### PROBLEM DETAILS
Print all of the records below, keeping every line unchanged.

Records of locating words and elements
===
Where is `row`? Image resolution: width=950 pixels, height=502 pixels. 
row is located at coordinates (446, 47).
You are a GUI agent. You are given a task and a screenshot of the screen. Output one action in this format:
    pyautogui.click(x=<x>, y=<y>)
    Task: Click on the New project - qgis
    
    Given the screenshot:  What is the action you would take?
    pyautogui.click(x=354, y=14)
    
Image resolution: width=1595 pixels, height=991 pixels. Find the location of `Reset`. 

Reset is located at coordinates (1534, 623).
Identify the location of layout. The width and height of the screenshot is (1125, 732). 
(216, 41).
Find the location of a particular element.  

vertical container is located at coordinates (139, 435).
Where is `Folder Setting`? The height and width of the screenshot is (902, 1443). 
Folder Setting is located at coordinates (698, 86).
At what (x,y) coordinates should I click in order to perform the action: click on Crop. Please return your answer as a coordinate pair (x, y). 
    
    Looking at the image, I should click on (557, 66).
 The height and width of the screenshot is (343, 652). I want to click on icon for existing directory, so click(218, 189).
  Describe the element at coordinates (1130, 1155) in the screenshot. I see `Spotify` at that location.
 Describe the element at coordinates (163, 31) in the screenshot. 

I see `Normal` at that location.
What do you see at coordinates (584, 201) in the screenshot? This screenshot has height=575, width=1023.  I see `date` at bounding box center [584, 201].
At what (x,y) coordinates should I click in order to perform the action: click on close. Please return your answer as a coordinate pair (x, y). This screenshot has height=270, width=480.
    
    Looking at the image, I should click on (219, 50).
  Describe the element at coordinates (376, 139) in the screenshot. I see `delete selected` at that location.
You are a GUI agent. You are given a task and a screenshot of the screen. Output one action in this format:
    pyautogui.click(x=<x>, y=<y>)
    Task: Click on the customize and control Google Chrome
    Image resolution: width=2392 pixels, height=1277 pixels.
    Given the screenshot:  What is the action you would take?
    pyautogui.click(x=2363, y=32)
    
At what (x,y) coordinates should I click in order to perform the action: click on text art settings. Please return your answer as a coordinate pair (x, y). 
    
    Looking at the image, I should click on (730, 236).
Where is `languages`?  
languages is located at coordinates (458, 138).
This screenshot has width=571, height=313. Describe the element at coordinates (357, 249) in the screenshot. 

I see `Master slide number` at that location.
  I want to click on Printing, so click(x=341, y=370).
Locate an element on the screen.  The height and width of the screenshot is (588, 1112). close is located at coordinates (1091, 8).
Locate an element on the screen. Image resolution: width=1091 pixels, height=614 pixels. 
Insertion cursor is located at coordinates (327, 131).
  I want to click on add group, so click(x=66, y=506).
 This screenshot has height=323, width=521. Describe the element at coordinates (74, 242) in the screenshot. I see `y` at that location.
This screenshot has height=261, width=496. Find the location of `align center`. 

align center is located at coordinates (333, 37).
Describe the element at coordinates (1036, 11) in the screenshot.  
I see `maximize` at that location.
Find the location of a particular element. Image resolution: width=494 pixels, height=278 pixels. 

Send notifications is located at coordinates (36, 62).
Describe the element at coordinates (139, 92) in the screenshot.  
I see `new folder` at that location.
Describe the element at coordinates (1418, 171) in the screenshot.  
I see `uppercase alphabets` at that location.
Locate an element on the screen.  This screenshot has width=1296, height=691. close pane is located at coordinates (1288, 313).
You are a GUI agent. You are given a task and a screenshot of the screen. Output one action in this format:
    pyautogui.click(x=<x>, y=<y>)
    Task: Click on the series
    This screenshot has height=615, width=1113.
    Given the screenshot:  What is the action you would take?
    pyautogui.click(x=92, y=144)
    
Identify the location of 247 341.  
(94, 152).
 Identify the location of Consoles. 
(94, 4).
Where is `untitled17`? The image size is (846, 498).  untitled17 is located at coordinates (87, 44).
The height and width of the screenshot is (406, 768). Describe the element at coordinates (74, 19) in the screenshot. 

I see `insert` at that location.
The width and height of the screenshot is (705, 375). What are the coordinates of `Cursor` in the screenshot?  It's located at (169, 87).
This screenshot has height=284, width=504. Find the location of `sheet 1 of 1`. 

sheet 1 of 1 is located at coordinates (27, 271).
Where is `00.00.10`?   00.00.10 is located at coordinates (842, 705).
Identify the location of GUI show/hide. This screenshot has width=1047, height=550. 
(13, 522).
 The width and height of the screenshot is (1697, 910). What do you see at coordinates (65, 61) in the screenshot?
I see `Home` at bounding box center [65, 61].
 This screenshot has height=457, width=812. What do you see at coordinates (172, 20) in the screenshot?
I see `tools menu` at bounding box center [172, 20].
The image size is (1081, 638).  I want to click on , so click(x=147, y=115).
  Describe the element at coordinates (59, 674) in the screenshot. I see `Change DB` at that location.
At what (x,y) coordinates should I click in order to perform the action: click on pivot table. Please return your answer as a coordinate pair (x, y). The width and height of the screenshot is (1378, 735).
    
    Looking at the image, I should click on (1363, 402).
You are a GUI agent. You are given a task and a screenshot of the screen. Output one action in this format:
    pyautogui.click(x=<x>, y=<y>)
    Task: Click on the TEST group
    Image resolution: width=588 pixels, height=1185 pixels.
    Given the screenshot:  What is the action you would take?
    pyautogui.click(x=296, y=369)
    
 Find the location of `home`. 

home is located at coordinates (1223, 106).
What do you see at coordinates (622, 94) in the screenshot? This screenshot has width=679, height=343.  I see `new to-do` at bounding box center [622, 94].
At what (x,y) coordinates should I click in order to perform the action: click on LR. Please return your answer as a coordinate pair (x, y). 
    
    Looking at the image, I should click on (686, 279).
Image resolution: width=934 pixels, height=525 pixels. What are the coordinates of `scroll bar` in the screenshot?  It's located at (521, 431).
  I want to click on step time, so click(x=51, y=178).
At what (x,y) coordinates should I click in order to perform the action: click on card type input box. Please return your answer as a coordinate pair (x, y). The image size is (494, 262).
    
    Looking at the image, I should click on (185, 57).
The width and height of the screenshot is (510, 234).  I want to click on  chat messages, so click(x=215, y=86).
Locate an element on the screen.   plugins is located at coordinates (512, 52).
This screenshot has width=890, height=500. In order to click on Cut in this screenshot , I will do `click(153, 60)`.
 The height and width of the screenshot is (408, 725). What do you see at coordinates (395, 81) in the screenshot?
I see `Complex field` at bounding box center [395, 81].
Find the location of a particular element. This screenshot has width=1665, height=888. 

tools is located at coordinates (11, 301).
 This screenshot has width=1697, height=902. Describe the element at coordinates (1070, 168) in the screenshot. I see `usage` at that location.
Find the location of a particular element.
===
### ANSWER TO THIS PROBLEM
Where is `row`? Image resolution: width=950 pixels, height=502 pixels. 
row is located at coordinates (446, 47).
You are a GUI agent. You are given a task and a screenshot of the screen. Output one action in this format:
    pyautogui.click(x=<x>, y=<y>)
    Task: Click on the New project - qgis
    
    Given the screenshot:  What is the action you would take?
    pyautogui.click(x=354, y=14)
    
Image resolution: width=1595 pixels, height=991 pixels. Find the location of `Reset`. 

Reset is located at coordinates (1534, 623).
Identify the location of layout. The width and height of the screenshot is (1125, 732). 
(216, 41).
Find the location of a particular element.  

vertical container is located at coordinates (139, 435).
Where is `Folder Setting`? The height and width of the screenshot is (902, 1443). 
Folder Setting is located at coordinates (698, 86).
At what (x,y) coordinates should I click in order to perform the action: click on Crop. Please return your answer as a coordinate pair (x, y). 
    
    Looking at the image, I should click on (557, 66).
 The height and width of the screenshot is (343, 652). I want to click on icon for existing directory, so click(218, 189).
  Describe the element at coordinates (1130, 1155) in the screenshot. I see `Spotify` at that location.
 Describe the element at coordinates (163, 31) in the screenshot. 

I see `Normal` at that location.
What do you see at coordinates (584, 201) in the screenshot? This screenshot has height=575, width=1023.  I see `date` at bounding box center [584, 201].
At what (x,y) coordinates should I click in order to perform the action: click on close. Please return your answer as a coordinate pair (x, y). This screenshot has height=270, width=480.
    
    Looking at the image, I should click on (219, 50).
  Describe the element at coordinates (376, 139) in the screenshot. I see `delete selected` at that location.
You are a GUI agent. You are given a task and a screenshot of the screen. Output one action in this format:
    pyautogui.click(x=<x>, y=<y>)
    Task: Click on the customize and control Google Chrome
    Image resolution: width=2392 pixels, height=1277 pixels.
    Given the screenshot:  What is the action you would take?
    pyautogui.click(x=2363, y=32)
    
At what (x,y) coordinates should I click in order to perform the action: click on text art settings. Please return your answer as a coordinate pair (x, y). 
    
    Looking at the image, I should click on (730, 236).
Where is `languages`?  
languages is located at coordinates (458, 138).
This screenshot has width=571, height=313. Describe the element at coordinates (357, 249) in the screenshot. 

I see `Master slide number` at that location.
  I want to click on Printing, so click(x=341, y=370).
Locate an element on the screen.  The height and width of the screenshot is (588, 1112). close is located at coordinates (1091, 8).
Locate an element on the screen. Image resolution: width=1091 pixels, height=614 pixels. 
Insertion cursor is located at coordinates (327, 131).
  I want to click on add group, so click(x=66, y=506).
 This screenshot has height=323, width=521. Describe the element at coordinates (74, 242) in the screenshot. I see `y` at that location.
This screenshot has height=261, width=496. Find the location of `align center`. 

align center is located at coordinates (333, 37).
Describe the element at coordinates (1036, 11) in the screenshot.  
I see `maximize` at that location.
Find the location of a particular element. Image resolution: width=494 pixels, height=278 pixels. 

Send notifications is located at coordinates (36, 62).
Describe the element at coordinates (139, 92) in the screenshot.  
I see `new folder` at that location.
Describe the element at coordinates (1418, 171) in the screenshot.  
I see `uppercase alphabets` at that location.
Locate an element on the screen.  This screenshot has width=1296, height=691. close pane is located at coordinates (1288, 313).
You are a GUI agent. You are given a task and a screenshot of the screen. Output one action in this format:
    pyautogui.click(x=<x>, y=<y>)
    Task: Click on the series
    This screenshot has height=615, width=1113.
    Given the screenshot:  What is the action you would take?
    pyautogui.click(x=92, y=144)
    
Identify the location of 247 341.  
(94, 152).
 Identify the location of Consoles. 
(94, 4).
Where is `untitled17`? The image size is (846, 498).  untitled17 is located at coordinates (87, 44).
The height and width of the screenshot is (406, 768). Describe the element at coordinates (74, 19) in the screenshot. 

I see `insert` at that location.
The width and height of the screenshot is (705, 375). What are the coordinates of `Cursor` in the screenshot?  It's located at (169, 87).
This screenshot has height=284, width=504. Find the location of `sheet 1 of 1`. 

sheet 1 of 1 is located at coordinates (27, 271).
Where is `00.00.10`?   00.00.10 is located at coordinates (842, 705).
Identify the location of GUI show/hide. This screenshot has width=1047, height=550. 
(13, 522).
 The width and height of the screenshot is (1697, 910). What do you see at coordinates (65, 61) in the screenshot?
I see `Home` at bounding box center [65, 61].
 This screenshot has height=457, width=812. What do you see at coordinates (172, 20) in the screenshot?
I see `tools menu` at bounding box center [172, 20].
The image size is (1081, 638).  I want to click on , so click(x=147, y=115).
  Describe the element at coordinates (59, 674) in the screenshot. I see `Change DB` at that location.
At what (x,y) coordinates should I click in order to perform the action: click on pivot table. Please return your answer as a coordinate pair (x, y). The width and height of the screenshot is (1378, 735).
    
    Looking at the image, I should click on (1363, 402).
You are a GUI agent. You are given a task and a screenshot of the screen. Output one action in this format:
    pyautogui.click(x=<x>, y=<y>)
    Task: Click on the TEST group
    Image resolution: width=588 pixels, height=1185 pixels.
    Given the screenshot:  What is the action you would take?
    pyautogui.click(x=296, y=369)
    
 Find the location of `home`. 

home is located at coordinates (1223, 106).
What do you see at coordinates (622, 94) in the screenshot? This screenshot has width=679, height=343.  I see `new to-do` at bounding box center [622, 94].
At what (x,y) coordinates should I click in order to perform the action: click on LR. Please return your answer as a coordinate pair (x, y). 
    
    Looking at the image, I should click on (686, 279).
Image resolution: width=934 pixels, height=525 pixels. What are the coordinates of `scroll bar` in the screenshot?  It's located at (521, 431).
  I want to click on step time, so click(x=51, y=178).
At what (x,y) coordinates should I click in order to perform the action: click on card type input box. Please return your answer as a coordinate pair (x, y). The image size is (494, 262).
    
    Looking at the image, I should click on (185, 57).
The width and height of the screenshot is (510, 234).  I want to click on  chat messages, so click(x=215, y=86).
Locate an element on the screen.   plugins is located at coordinates (512, 52).
This screenshot has width=890, height=500. In order to click on Cut in this screenshot , I will do `click(153, 60)`.
 The height and width of the screenshot is (408, 725). What do you see at coordinates (395, 81) in the screenshot?
I see `Complex field` at bounding box center [395, 81].
Find the location of a particular element. This screenshot has width=1665, height=888. 

tools is located at coordinates (11, 301).
 This screenshot has width=1697, height=902. Describe the element at coordinates (1070, 168) in the screenshot. I see `usage` at that location.
Find the location of a particular element.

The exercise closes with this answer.